### [What you should do]
Your answer must be only the lines below from the one containing "1568x246 pixels." through the one containing "Given: Click the home icon in breadcrumb", copied exactly, with the pictures left out.
++++++++++++++++++++
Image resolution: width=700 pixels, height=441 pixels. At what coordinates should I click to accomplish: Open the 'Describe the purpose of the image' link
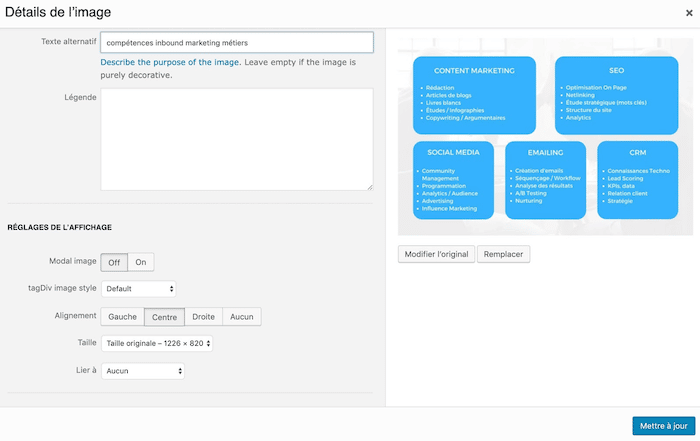tap(169, 62)
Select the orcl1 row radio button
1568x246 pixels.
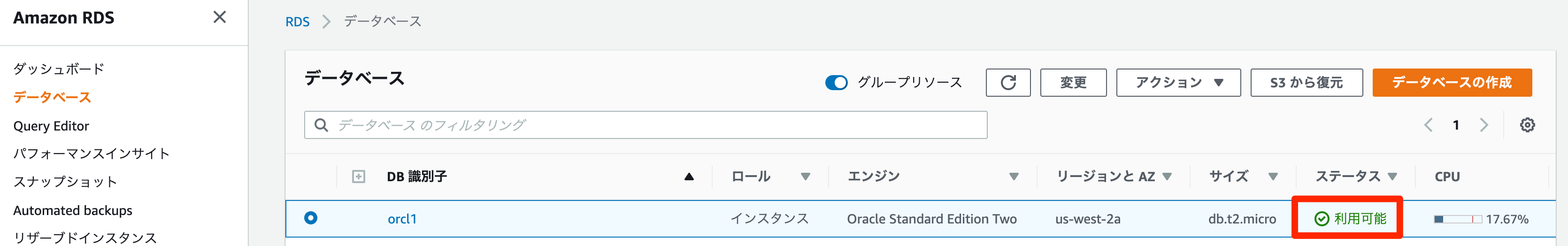click(x=310, y=218)
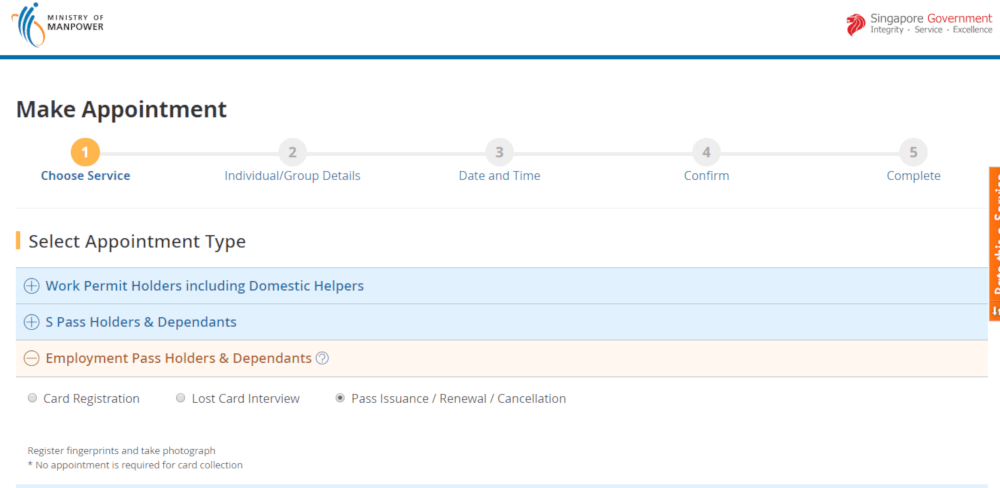Click the Confirm step label
Image resolution: width=1000 pixels, height=488 pixels.
click(706, 176)
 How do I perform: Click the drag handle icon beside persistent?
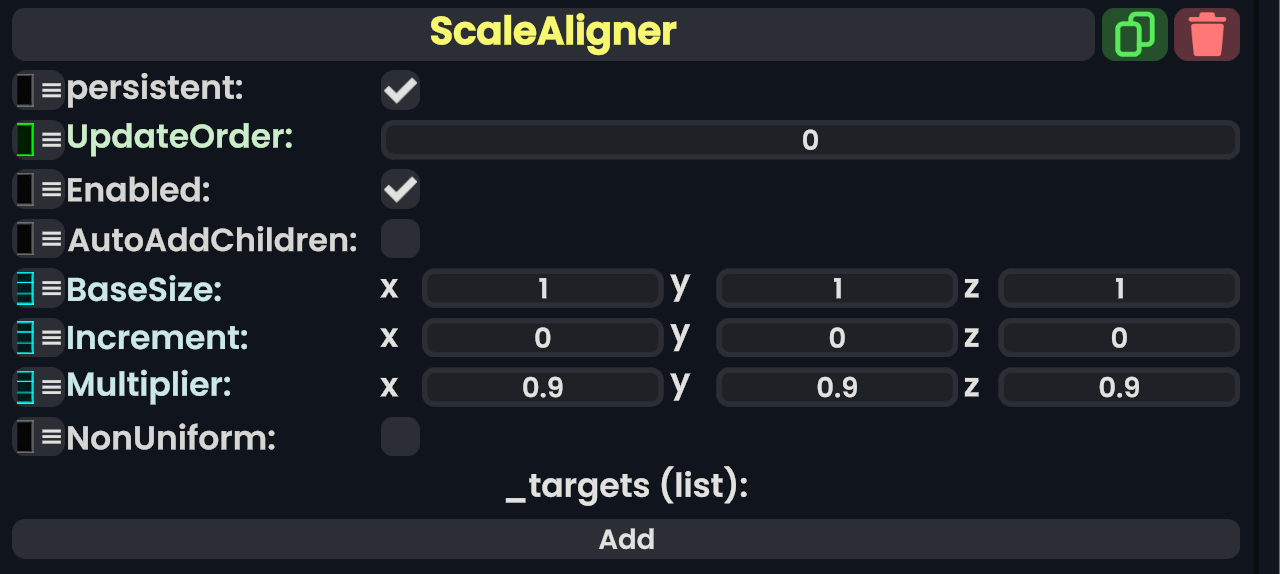click(x=51, y=90)
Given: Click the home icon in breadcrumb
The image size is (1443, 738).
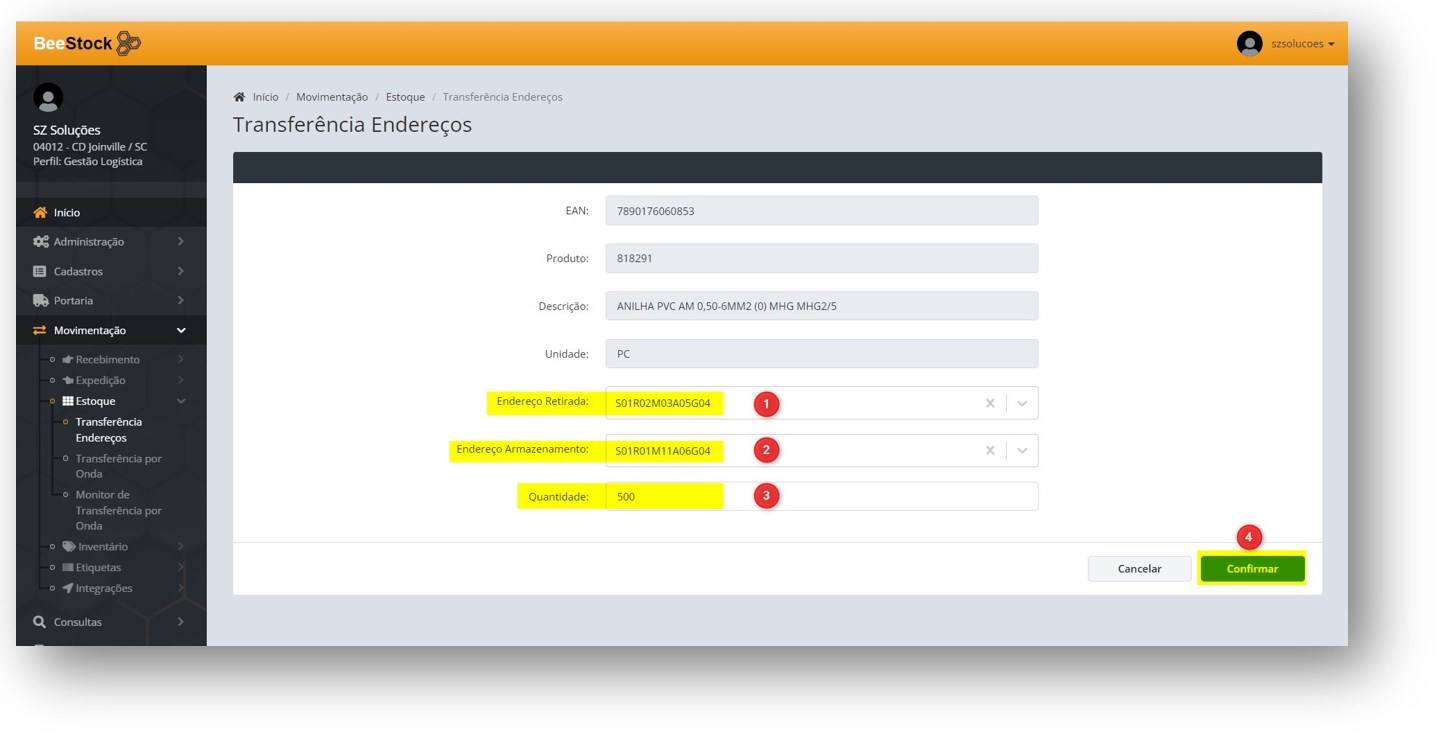Looking at the screenshot, I should point(239,97).
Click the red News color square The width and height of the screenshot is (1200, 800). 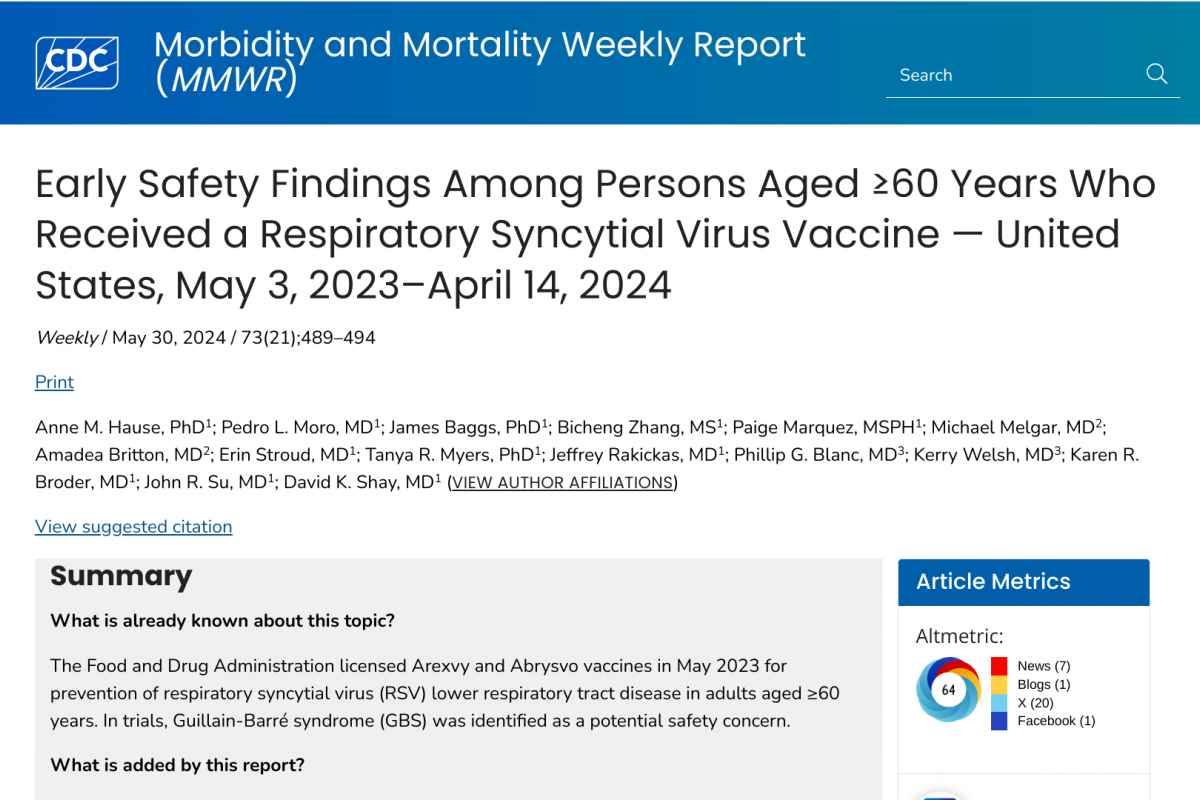(x=999, y=666)
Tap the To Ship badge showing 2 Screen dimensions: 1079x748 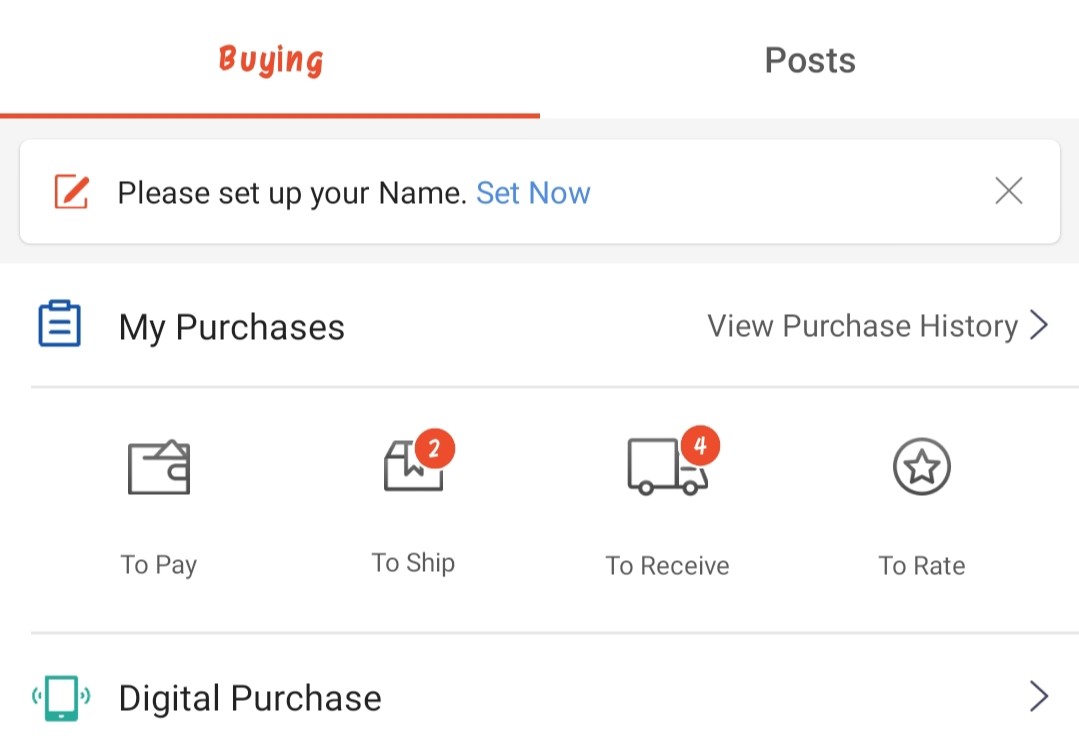click(x=434, y=449)
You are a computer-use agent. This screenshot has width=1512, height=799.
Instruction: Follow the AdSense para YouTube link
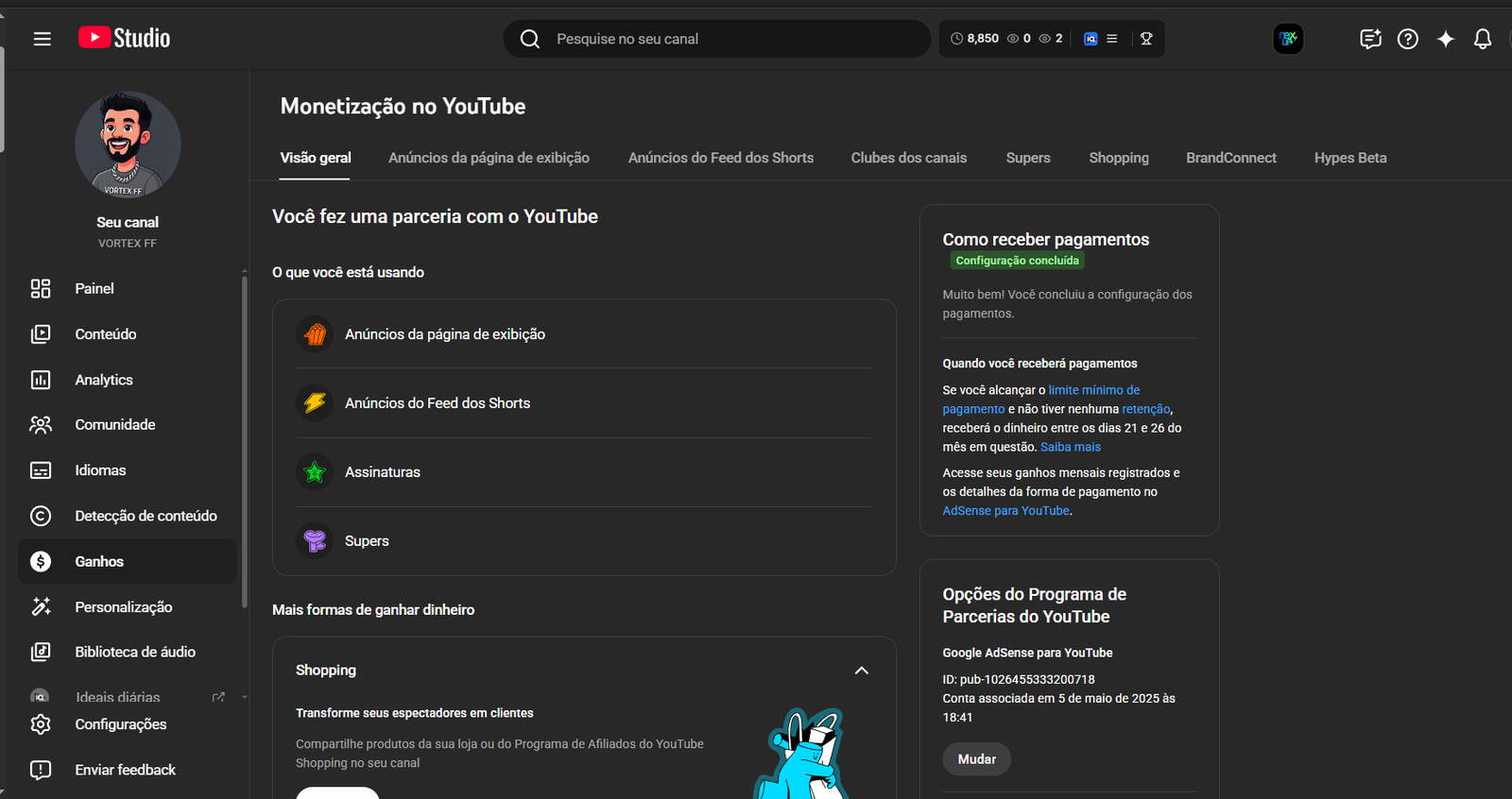tap(1005, 511)

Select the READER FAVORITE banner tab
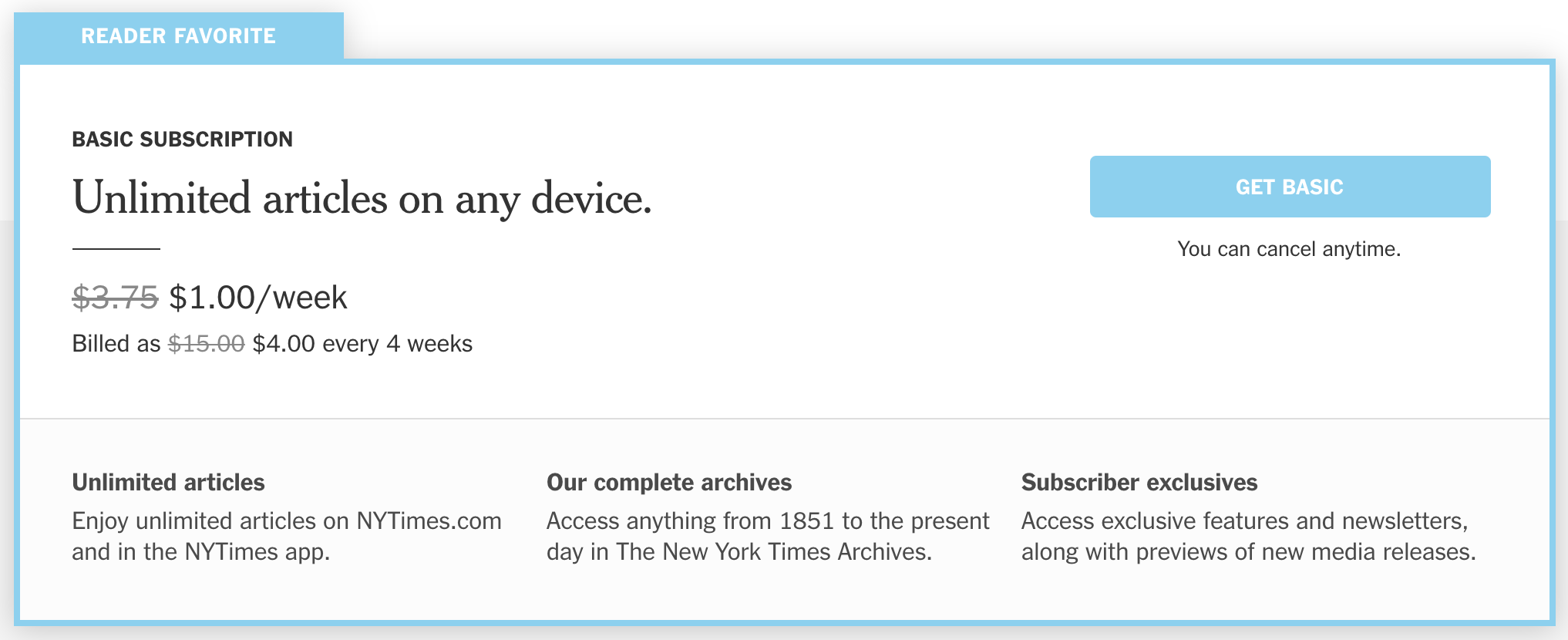(x=178, y=36)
++++++++++++++++++++
### [Finished task]
1568x246 pixels.
click(x=310, y=218)
Click the Confirm step label
Image resolution: width=1000 pixels, height=488 pixels.
click(706, 176)
 How do I perform: Click the drag handle icon beside persistent?
click(x=51, y=90)
Given: Click the home icon in breadcrumb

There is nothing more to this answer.